Daniel – Stayed True to God
by John C. Westervelt
Daniel and three friends were among a group of hostages from Jerusalem who were captured by King Nebuchnezzar in 605 B.C. and taken on the long trek to Babylon. The king ordered Ashpenaz, chief of his court officials, to select some good-looking, intelligent Hebrew youth for a three-year school in Babylonian language and literature to prepare them for government service. Daniel and his friends were among those chosen. The chief official changed Daniel’s name to Belteshazzar and his friends’ names to Shadrach, Meshach, and Abednego.
The youth selected for the school were to eat food prepared for the king’s table. As a good Jew, Daniel was determined not to defile himself by eating non-kosher food. He asked the chief official if he could eat vegetables.
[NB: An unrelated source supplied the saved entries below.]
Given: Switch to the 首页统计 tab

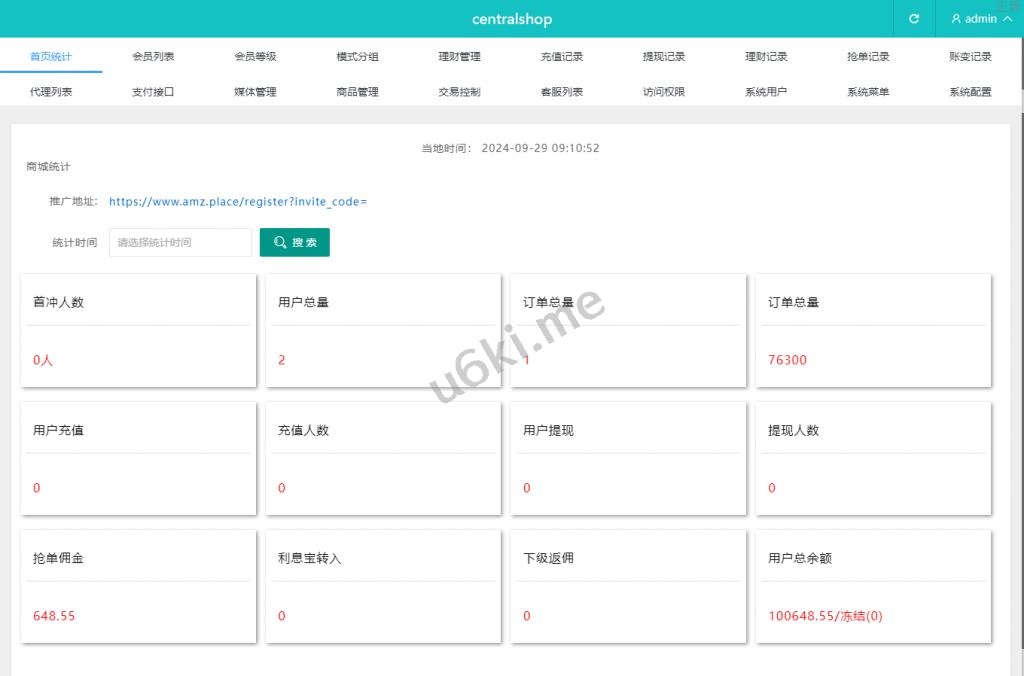Looking at the screenshot, I should point(51,57).
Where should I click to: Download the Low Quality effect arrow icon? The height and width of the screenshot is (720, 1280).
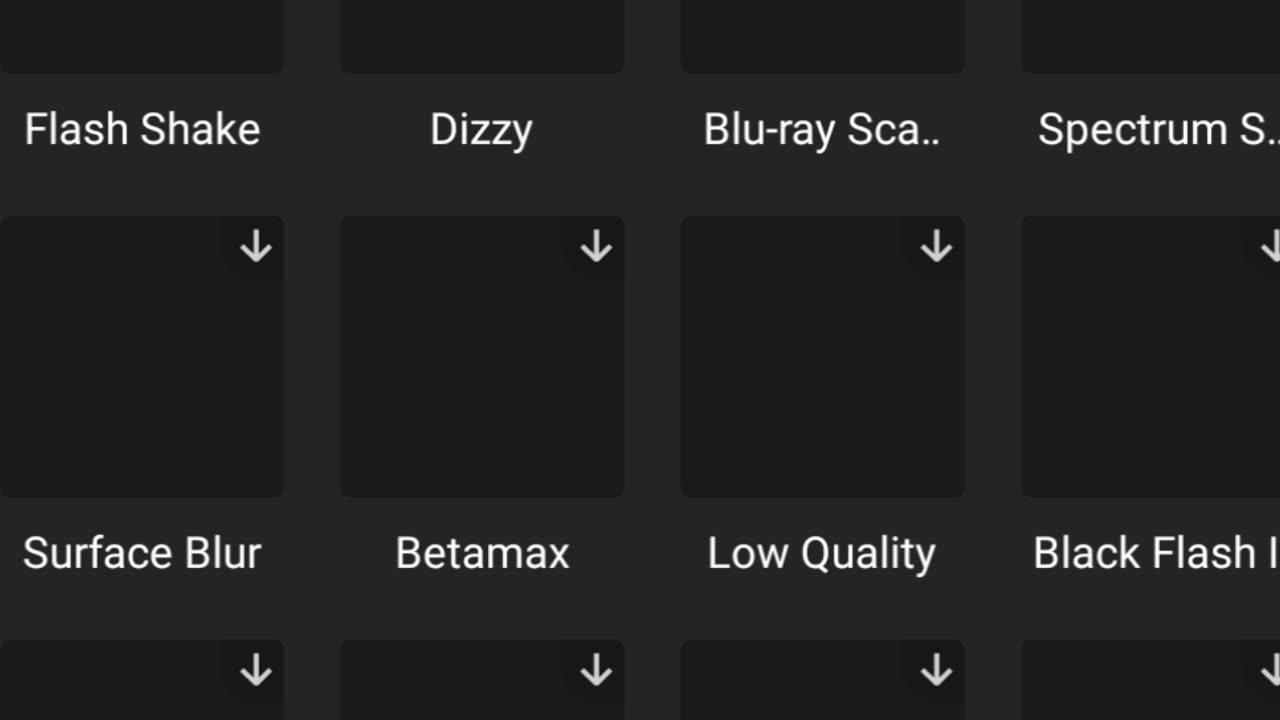[x=936, y=246]
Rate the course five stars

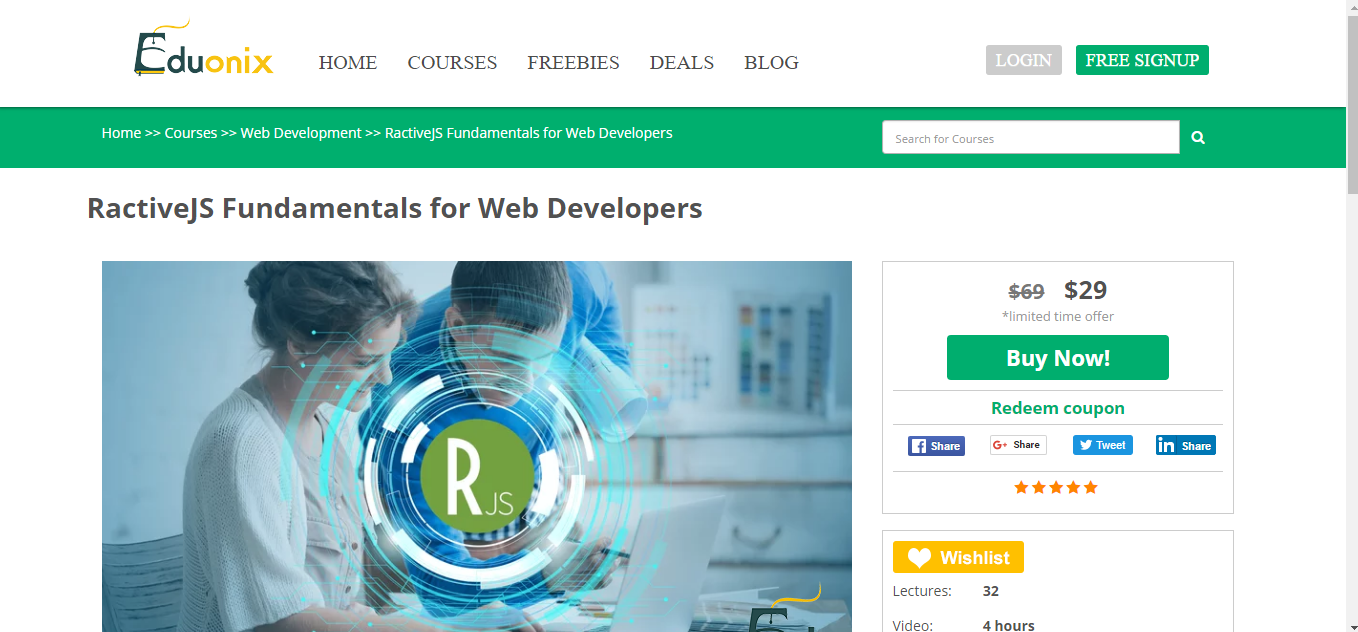pyautogui.click(x=1089, y=487)
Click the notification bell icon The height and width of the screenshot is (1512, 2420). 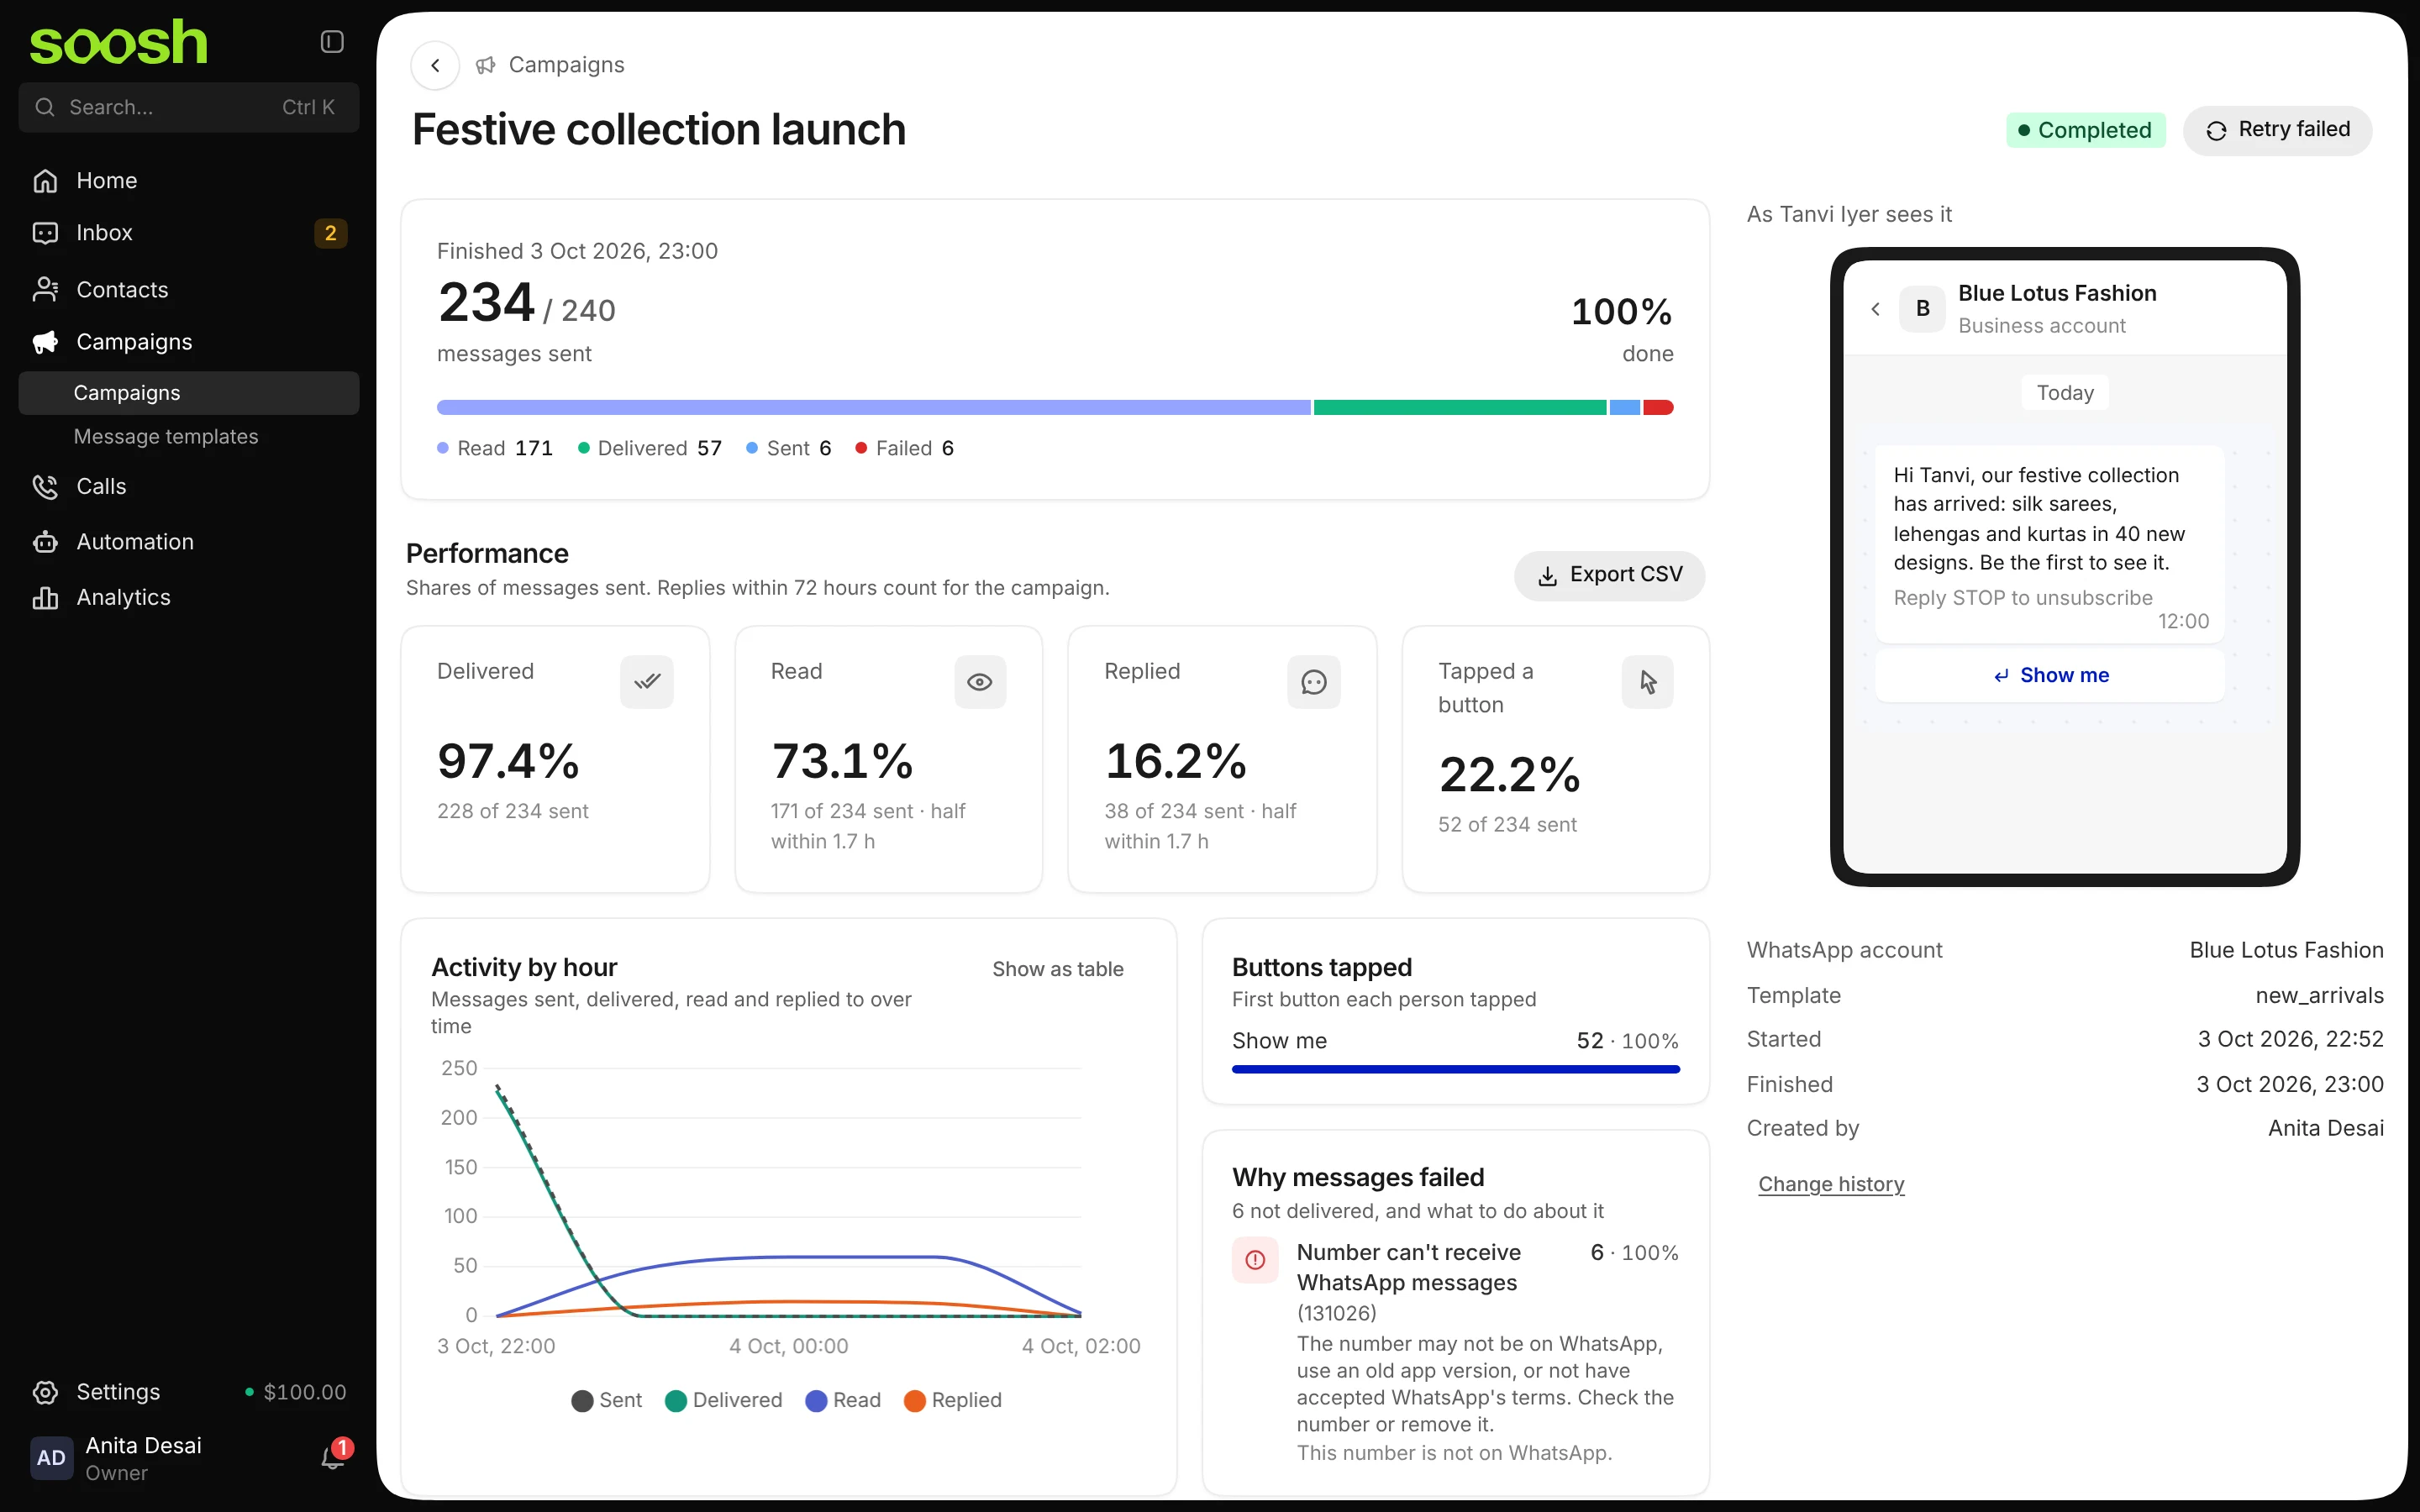coord(332,1458)
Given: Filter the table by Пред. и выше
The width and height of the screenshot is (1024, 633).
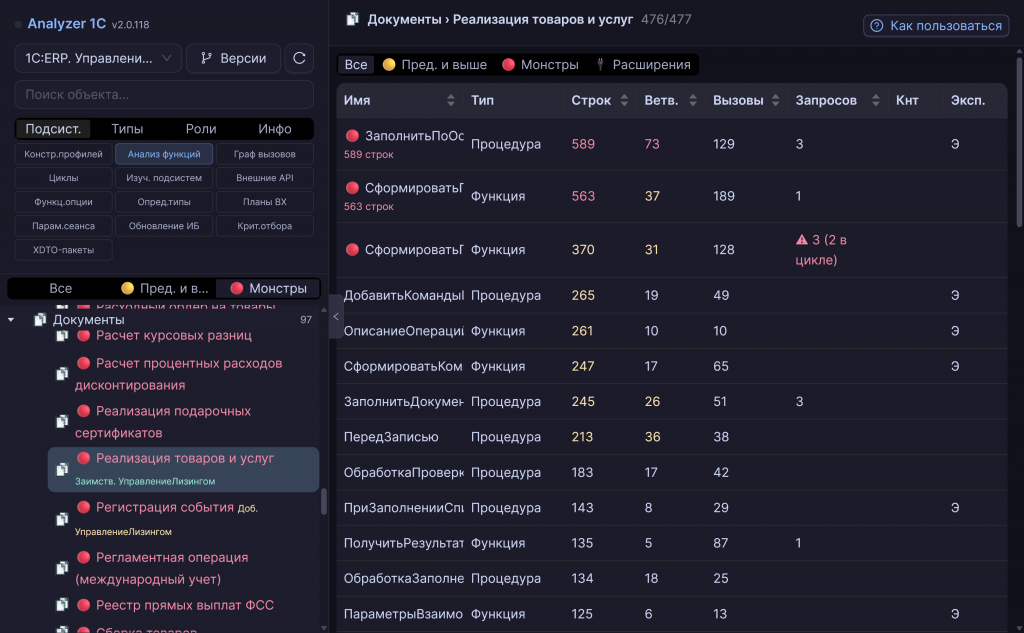Looking at the screenshot, I should point(434,65).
The official let Daniel and his friends eat vegetables, while the other youth were eating the king’s rich food. After ten days, Daniel’s group looked healthier than the others, so their diet was approved.
When the three-year training program was completed, the chief official brought all the young men before King Nebuchnezzar for questioning. For all matters of wisdom and understanding, Daniel and his friends were ten times more astute than the king’s magicians and astrologers.
King Nebuchnezzar had a dream, and among all the king’s counselors only Daniel could interpret the dream. The king was so impressed that he promoted Daniel and his friends to high offices. Daniel served at the king’s court, while Shadrach, Meshach, and Abednego became administrators of Babylonian provinces.
Babylonia prospered so that Nebuchnezzar ordered the construction of a ninety-foot image overlaid with gold. All the people were required to bow down before it. The people in the provinces reported that Shadrach, Meshach, and Abednego were not bowing down before the idol, so the king had them cast into the fiery furnace. Onlookers reported seeing four bodies moving safely around inside the furnace, and wondered if the fourth figure was a guardian angel. When Nebuchnezzar received the report that the three Hebrews were unscathed, he sent the word to all his people, “Blessed be the God of Shadrach, Meshach, and Abednego.”
Daniel’s counsel to kings continued after the death of Nebuchnezzar in 562 B.C. At a great banquet held by King Belshazzar, suddenly a man’s hand appeared and began writing on the plaster wall of the palace. Daniel’s interpretation depicted a divided kingdom given over to the Medes and Persians. That very night Belshazzar was slain.
Darius the Mede took over the kingdom. He appointed a leader to head each of 120 provinces. These were divided up to report to three administrative assistants to the king, one of whom was Daniel. All the other leaders became jealous of Daniel because he had better insights than they did. They convinced Darius to sign a statute that read, “If anyone makes a petition to any god or man besides Darius, he shall be cast into the lions’ den.”
With the law in place, the leaders and administrators told the king that Daniel was petitioning the God of the Hebrews in daily prayer. The king hoped to dismiss the charge, but Darius’ advisors reminded the king that the law of the Medes and Persians could not be broken. Therefore, a despondent king told Daniel, “Your God must deliver you,” and then he had Daniel cast into the lions’ den.
After a fitful night of no sleep, Darius arose at dawn and went to the lions’ den. He called out to Daniel. Daniel replied, “My God has kept me safe from the lions.” The king then cast Daniel’s adversaries into the lions’ den where they were devoured. Darius wrote to all his subjects, saying, “Honor Daniel’s God.” Daniel’s success continued under Darius and later under Cyrus the Persian.
Daniel was used by God to see visions and to prophesy. Daniel recorded his dream of the four beasts and of the ram, goat, and little horn. As Daniel sought to understand these visions, Gabriel spoke to him, saying, “The vision pertains to the time of the end.”
Daniel continued to record his visions and prophecies, but confessed that he didn’t understand their meaning by saying, “My Lord, what will be the outcome of these events?”
The Lord replied, “Go your way, Daniel, for these words are concealed and sealed up until the end time.”
The same God who saved Daniel from the lion’s den and his three friends from the fiery furnace is Lord over the last days as well. Six hundred and twenty-five years later, instead of concealing His revelation, God would tell John on Patmos, “Do not seal up the words of the prophecy of this book, for the time is near.”